§ EXERCISE GOAL: Everything from the line holding "The image size is (1627, 1291)." through the final line of the entries below is to be duplicated exactly, and nothing outside that span.

§ DATA EXTRACT:
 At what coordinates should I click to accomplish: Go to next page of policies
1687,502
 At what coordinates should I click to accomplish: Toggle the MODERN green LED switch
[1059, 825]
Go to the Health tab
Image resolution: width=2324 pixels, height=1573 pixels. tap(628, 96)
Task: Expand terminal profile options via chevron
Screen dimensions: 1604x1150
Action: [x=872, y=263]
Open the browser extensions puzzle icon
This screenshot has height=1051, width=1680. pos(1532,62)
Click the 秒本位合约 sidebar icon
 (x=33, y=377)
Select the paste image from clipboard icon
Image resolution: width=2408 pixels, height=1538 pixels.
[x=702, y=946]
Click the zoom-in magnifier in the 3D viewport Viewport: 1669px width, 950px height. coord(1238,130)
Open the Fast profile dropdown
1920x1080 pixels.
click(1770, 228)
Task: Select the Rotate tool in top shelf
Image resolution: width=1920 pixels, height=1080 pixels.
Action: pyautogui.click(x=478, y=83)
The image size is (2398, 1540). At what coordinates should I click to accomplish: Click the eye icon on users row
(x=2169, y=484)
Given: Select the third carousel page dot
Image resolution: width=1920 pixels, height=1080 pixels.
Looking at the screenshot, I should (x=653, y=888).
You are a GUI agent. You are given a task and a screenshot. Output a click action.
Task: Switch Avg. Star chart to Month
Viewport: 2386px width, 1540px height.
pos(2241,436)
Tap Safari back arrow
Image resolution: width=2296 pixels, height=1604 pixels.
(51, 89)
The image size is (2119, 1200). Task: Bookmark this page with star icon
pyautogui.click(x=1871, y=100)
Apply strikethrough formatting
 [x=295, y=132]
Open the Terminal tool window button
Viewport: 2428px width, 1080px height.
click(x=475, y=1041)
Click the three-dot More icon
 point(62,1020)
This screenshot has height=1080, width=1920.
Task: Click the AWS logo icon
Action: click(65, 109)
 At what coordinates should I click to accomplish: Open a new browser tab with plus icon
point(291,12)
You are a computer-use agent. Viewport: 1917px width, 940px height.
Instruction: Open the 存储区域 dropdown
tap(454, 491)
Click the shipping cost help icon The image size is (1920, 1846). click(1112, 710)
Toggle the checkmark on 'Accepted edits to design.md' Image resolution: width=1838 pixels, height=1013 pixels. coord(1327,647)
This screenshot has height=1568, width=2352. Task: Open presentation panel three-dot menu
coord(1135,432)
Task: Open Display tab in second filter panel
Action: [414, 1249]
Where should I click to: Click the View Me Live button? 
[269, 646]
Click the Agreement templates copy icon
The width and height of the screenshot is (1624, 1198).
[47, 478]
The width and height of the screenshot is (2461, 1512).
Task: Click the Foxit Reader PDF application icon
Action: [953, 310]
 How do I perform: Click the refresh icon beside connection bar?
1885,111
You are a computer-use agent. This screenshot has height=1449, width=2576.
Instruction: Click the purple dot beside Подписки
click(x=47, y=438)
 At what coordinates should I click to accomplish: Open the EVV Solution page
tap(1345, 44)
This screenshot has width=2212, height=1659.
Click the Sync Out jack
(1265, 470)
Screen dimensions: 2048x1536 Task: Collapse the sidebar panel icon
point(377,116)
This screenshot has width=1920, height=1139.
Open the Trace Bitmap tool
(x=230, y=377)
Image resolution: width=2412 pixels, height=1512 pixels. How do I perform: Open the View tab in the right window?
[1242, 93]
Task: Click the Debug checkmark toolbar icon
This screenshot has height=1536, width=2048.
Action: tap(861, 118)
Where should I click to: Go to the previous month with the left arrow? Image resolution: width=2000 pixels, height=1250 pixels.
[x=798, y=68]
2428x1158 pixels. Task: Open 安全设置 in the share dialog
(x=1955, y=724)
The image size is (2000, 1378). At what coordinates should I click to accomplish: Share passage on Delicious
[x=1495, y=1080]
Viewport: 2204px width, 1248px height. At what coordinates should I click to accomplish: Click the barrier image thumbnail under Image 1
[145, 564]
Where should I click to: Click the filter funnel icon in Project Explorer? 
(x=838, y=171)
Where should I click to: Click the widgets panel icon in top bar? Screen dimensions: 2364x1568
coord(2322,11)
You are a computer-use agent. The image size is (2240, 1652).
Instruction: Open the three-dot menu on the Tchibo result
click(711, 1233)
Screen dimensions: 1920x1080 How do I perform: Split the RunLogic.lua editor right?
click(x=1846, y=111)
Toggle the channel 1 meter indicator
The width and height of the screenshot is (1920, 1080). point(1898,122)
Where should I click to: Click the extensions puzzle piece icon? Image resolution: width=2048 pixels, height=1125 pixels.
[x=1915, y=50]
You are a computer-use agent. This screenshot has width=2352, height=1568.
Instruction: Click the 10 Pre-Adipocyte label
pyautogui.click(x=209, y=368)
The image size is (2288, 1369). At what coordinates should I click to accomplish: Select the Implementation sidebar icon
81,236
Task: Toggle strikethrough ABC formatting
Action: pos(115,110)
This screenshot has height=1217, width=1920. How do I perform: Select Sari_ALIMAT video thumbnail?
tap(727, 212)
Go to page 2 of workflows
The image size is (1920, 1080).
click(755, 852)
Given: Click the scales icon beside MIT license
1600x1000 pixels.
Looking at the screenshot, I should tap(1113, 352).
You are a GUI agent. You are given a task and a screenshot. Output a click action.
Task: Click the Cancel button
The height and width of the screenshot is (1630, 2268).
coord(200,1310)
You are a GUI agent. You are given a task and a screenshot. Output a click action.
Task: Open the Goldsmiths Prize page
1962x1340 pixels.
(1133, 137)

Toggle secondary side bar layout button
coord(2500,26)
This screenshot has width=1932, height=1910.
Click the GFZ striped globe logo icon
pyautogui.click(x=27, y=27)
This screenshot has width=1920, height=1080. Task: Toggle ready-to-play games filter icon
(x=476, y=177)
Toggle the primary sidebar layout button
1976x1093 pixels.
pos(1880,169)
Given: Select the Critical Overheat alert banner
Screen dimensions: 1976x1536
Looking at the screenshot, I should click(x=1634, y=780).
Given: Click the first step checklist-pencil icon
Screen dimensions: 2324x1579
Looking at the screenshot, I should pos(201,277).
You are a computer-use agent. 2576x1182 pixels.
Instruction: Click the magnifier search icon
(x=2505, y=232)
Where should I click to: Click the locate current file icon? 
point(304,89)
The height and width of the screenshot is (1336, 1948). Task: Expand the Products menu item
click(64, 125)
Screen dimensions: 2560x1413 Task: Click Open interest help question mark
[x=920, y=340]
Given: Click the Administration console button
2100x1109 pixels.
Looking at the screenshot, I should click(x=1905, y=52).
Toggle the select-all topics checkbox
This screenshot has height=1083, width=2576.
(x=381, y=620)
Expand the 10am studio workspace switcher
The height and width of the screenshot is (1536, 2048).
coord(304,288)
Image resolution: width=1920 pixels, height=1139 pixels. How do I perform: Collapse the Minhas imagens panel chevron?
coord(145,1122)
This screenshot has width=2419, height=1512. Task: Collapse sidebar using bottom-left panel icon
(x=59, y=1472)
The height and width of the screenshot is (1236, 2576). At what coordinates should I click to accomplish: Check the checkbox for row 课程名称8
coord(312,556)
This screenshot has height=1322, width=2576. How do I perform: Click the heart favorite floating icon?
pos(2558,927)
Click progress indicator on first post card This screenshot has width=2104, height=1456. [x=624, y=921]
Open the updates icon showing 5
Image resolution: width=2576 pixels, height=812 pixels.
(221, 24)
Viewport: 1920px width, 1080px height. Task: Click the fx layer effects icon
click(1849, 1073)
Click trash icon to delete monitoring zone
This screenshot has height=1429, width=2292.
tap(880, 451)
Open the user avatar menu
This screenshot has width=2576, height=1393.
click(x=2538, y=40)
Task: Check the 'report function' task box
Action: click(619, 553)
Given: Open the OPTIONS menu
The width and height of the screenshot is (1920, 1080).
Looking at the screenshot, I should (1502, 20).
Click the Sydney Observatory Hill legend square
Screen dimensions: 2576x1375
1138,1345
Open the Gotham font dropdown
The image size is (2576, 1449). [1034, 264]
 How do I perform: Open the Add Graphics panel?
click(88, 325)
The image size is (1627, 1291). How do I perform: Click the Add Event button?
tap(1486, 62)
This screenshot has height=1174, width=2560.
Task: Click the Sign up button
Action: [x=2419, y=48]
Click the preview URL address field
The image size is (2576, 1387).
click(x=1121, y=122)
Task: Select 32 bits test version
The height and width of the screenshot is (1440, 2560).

§ TASK SOLUTION:
The image size is (1627, 1291). How do I perform: Click the Add Event button?
tap(1486, 62)
This screenshot has height=1174, width=2560.
Task: Click the Sign up button
Action: [x=2419, y=48]
Click the preview URL address field
The image size is (2576, 1387).
click(x=1121, y=122)
Task: Select 32 bits test version
The height and width of the screenshot is (1440, 2560).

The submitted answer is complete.